Mahkememizce davacı şirketin ticari defter ve kayıtları üzerinde bilirkişi incelemesi yaptırılması amacıyla yazılan talimat gereği Manisa …. Asliye Hukuk Mahkemesinin … talimatına kayden alınan bilirkişi raporunda özetle; davacı şirkete ait yevmiye defteri ve defteri Kebirin e-defter kapsamında elektronik ortamda tutulmakta olduğu, bu defterlere yapılması gereken muhasebe kayıtlarının usulüne göre yapıldığı, yine bu defterlerin beratlamalarının yasal sürelerinde ve usulüne uygun olarak yapıldığı, kağıt ortamında tutulmakta olan envanter defterinin açılış tasdikinin yasal süresinde yaptırılmış olduğu, diğer bir ifade ile davacının yasal ticari defter ve kayıtlarının lehine delil olmasına engel bir durumun bulunmadığı, davacının gerek dava dilekçesinde ve gerekse delil bildirme dilekçesinde listelenen faturaların tamamının davalının yasal ticari defterlerinde kayıtlı olduğu, itirazın iptaline konu Ankara Batı İcra Müdürlüğünün … E nolu dosyasının bilirkişiliğimize teslim edilen evraklar içerisinde olmadığı ve/veya icra takibi ile ilgili herhangi bir bilginin de olmadığı, bu nedenle davacının hangi tarihte, hangi asıl alacak tutarı üzerinden takip yaptığı ve/veya bu asıl alacak için takip tarihine kadar gedkme faizi talep edip etmediği hususlarında bir tespit yapılamamakla birlikte, davacının dava dilekçesinde harca esas değerin 113.673,66 TL’sı olarak belirtilmiş olmasında hareketle, davacının takip tarihi itibari ile davalıdan bu tutarda asıl alacağının bulunduğu, bu tutarın davacının yasal ticari defter kayıtları ile de uyumlu olduğu bildirilmiştir.

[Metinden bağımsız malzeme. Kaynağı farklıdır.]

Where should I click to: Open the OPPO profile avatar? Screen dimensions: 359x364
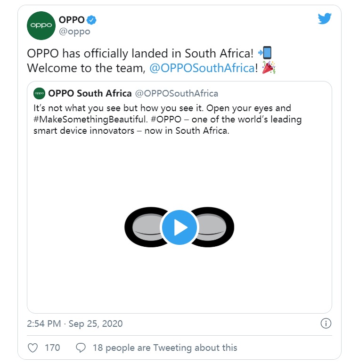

Davalı şirketin ticari defter ve kayıtlarının da incelenmesi bakımından dosya mahkememizce tekrar bilirkişiye tevdii edilmiş, düzenlenen 04/12/2020 tarihli bilirkişi raporunda özetle; Davacının Ankara Batı İcra Müdürlüğünün … E. sayılı dosyası ile 18.03.2019 tarihli takibe konu alacak talebinin 113.673,66 TL olduğu, davacının ticari defter ve kayıtlarının incelendiği dosya kapsamındaki 12/03/2020 tarihli bilirkişi raporunda yer alan taraflar arasındaki borç-alacak ilişkisini gösteren hesap hareketleri incelendiğinde, 2018 yılı itibariyle davacının dava konusu alacağının dayanağı faturalarında içerisinde yer aldığı BS formu ile beyan ettiği 61 adet faturayı kayıtlarına yansıttığı, davacının cari hesap ilişkisi bağlamında davalıdan 18.03.2019 icra takip tarihi itibariyle 113.673,66 TL alacaklı gözüktüğü, davalı kayıtlarının bulunduğu bildirilen “… Sokak, No:… Çankaya-Ankara” adresinde kimsenin bulunamadığı, dolayısıyla yerinde defter incelemesinin yapılamadığı, davalı şirketin 2018 yılına ilişkin ticari defterlerinin dosyaya sunulması halinde incelemesinin yapılabileceği, hem davacının BS formu ile beyan ettiği hem de davalının BA formu ile beyan ettiği faturaların birbiri ile örtüştüğü bildirilmiştir.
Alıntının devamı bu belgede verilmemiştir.